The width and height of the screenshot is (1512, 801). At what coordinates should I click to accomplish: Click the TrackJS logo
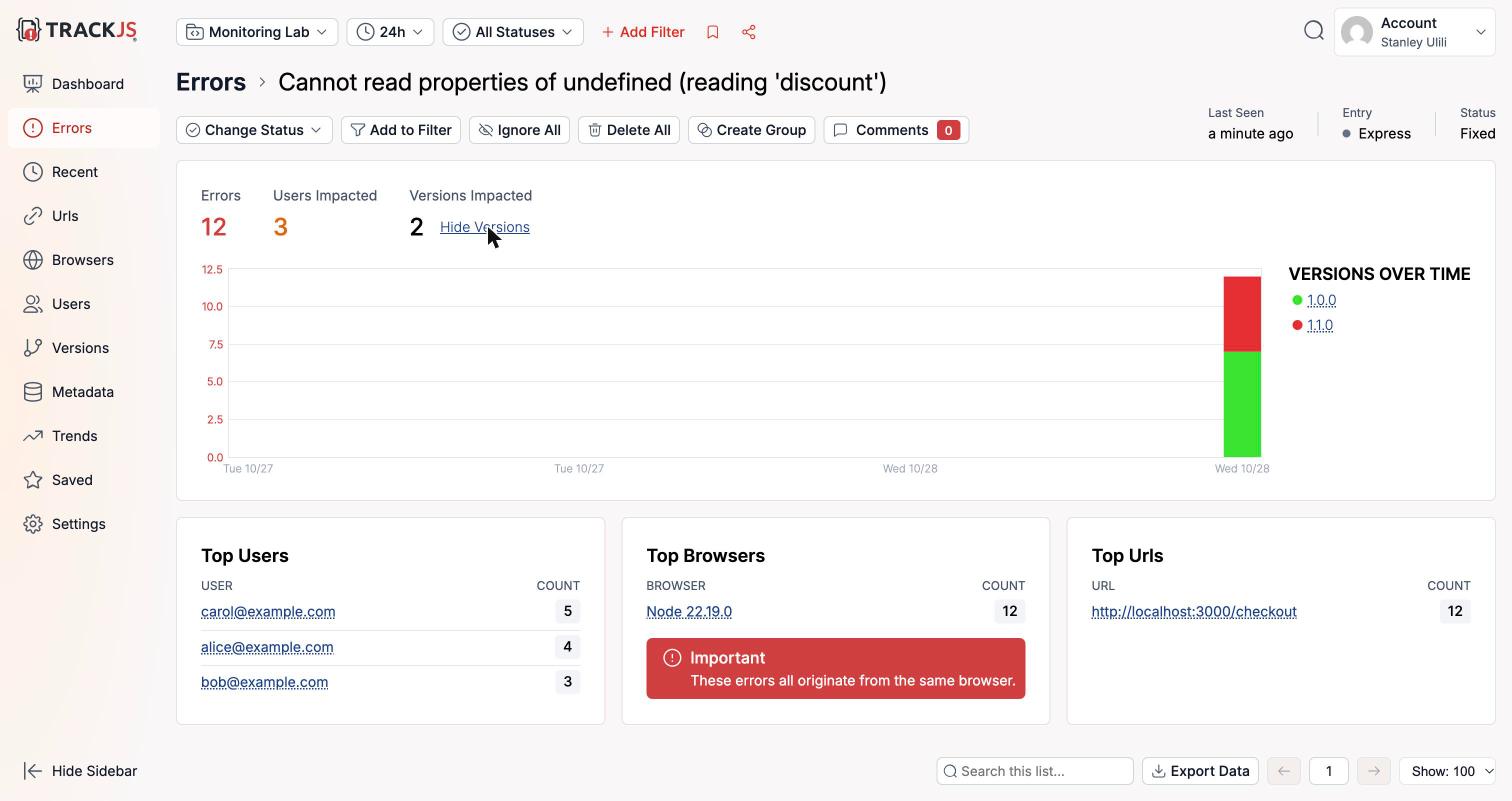tap(77, 30)
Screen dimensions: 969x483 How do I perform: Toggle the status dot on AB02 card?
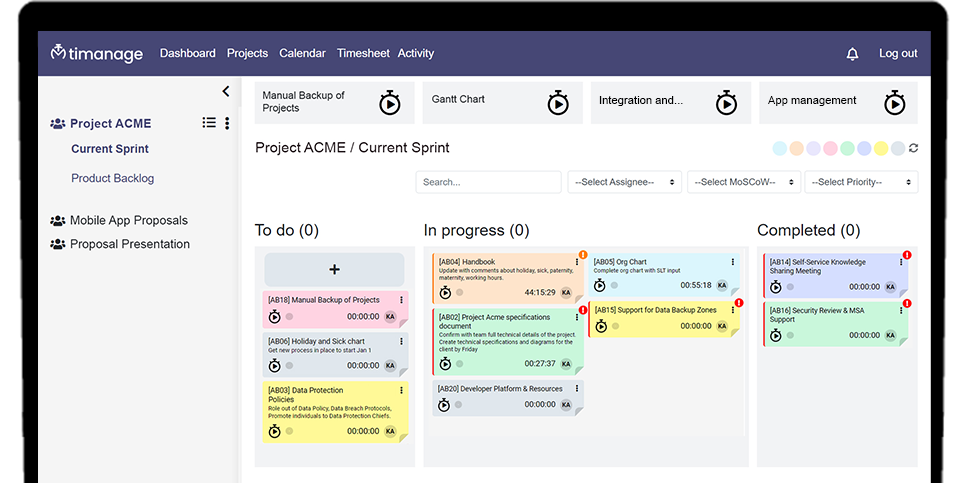tap(460, 364)
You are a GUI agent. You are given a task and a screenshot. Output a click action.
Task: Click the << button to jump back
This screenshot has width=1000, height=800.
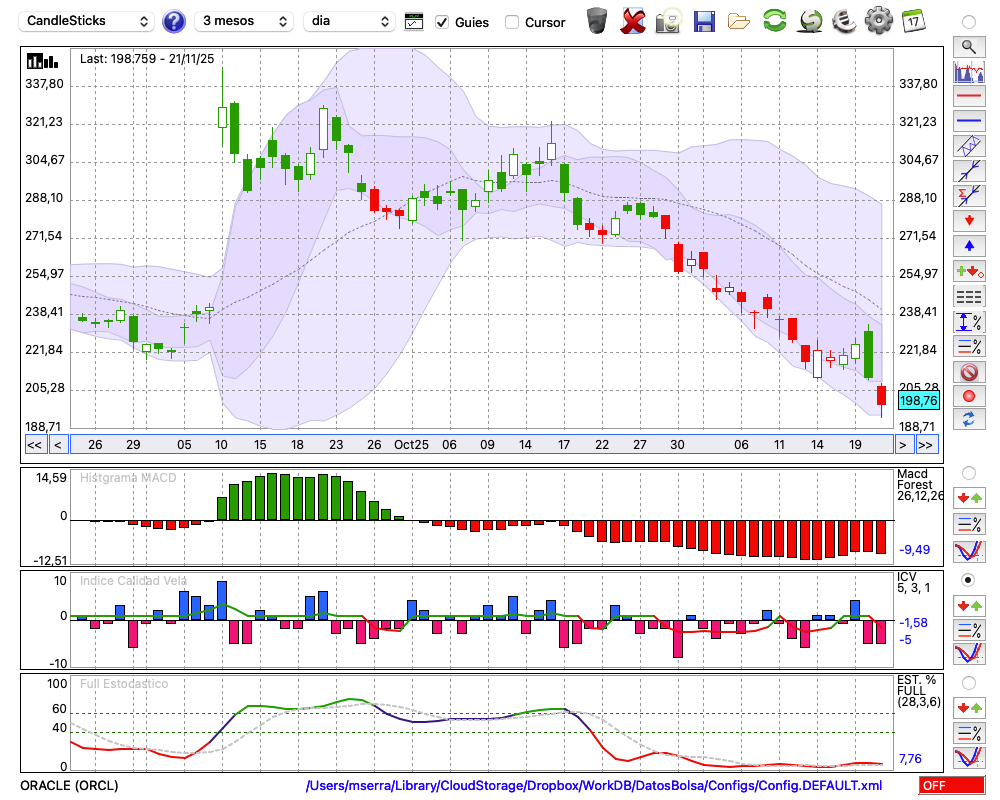pyautogui.click(x=34, y=445)
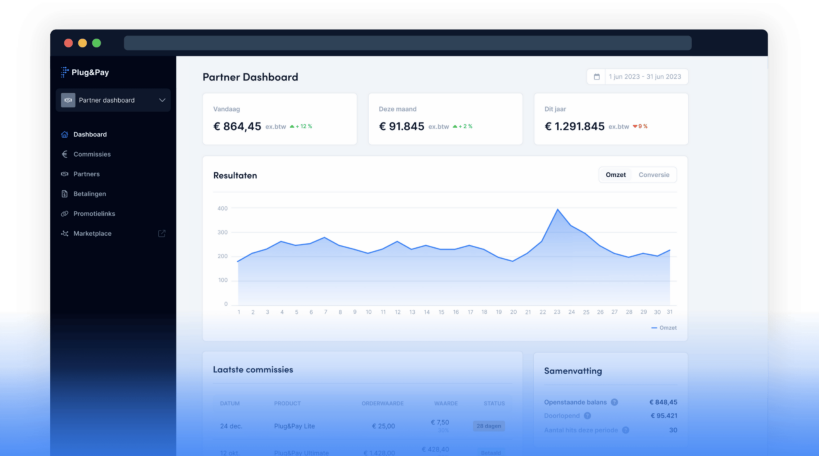Click the browser address bar
819x456 pixels.
tap(407, 43)
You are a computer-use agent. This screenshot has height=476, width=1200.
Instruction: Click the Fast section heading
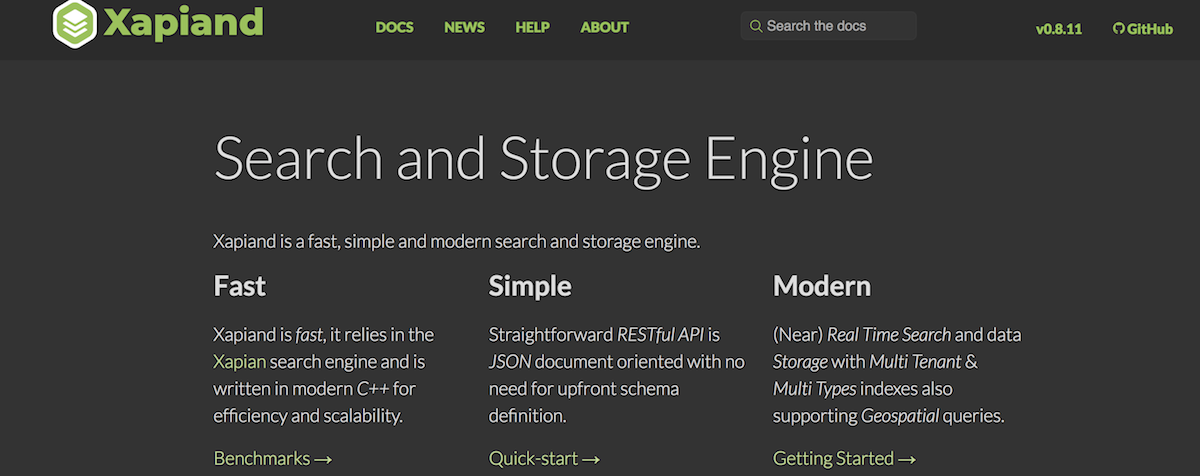click(240, 287)
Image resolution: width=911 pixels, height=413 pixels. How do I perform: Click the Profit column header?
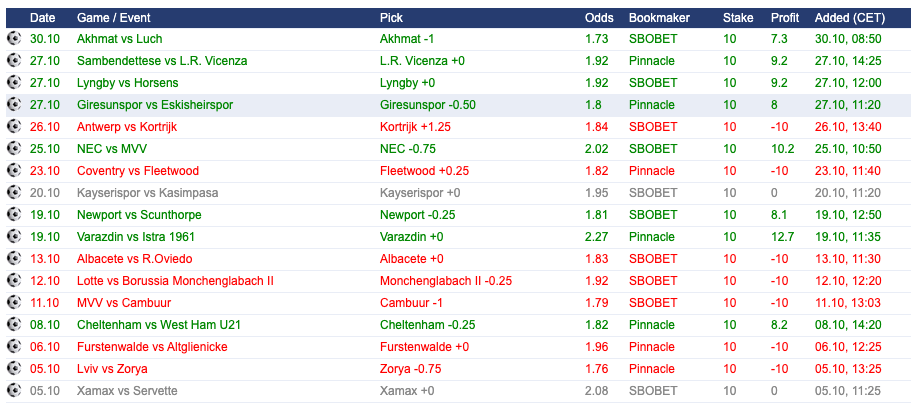tap(785, 18)
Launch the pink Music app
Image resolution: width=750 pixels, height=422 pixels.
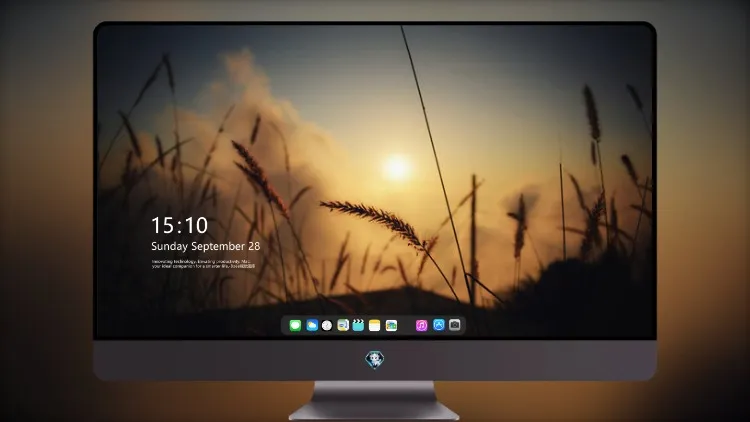coord(421,325)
--------------------------------
Try it: From the line containing "This screenshot has width=1000, height=800." through the line containing "You are a computer-use", copy every line above exactly, without pictures.

Reply:
This screenshot has width=1000, height=800.
pyautogui.click(x=34, y=445)
Click the browser address bar
819x456 pixels.
tap(407, 43)
You are a computer-use agent. This screenshot has height=476, width=1200.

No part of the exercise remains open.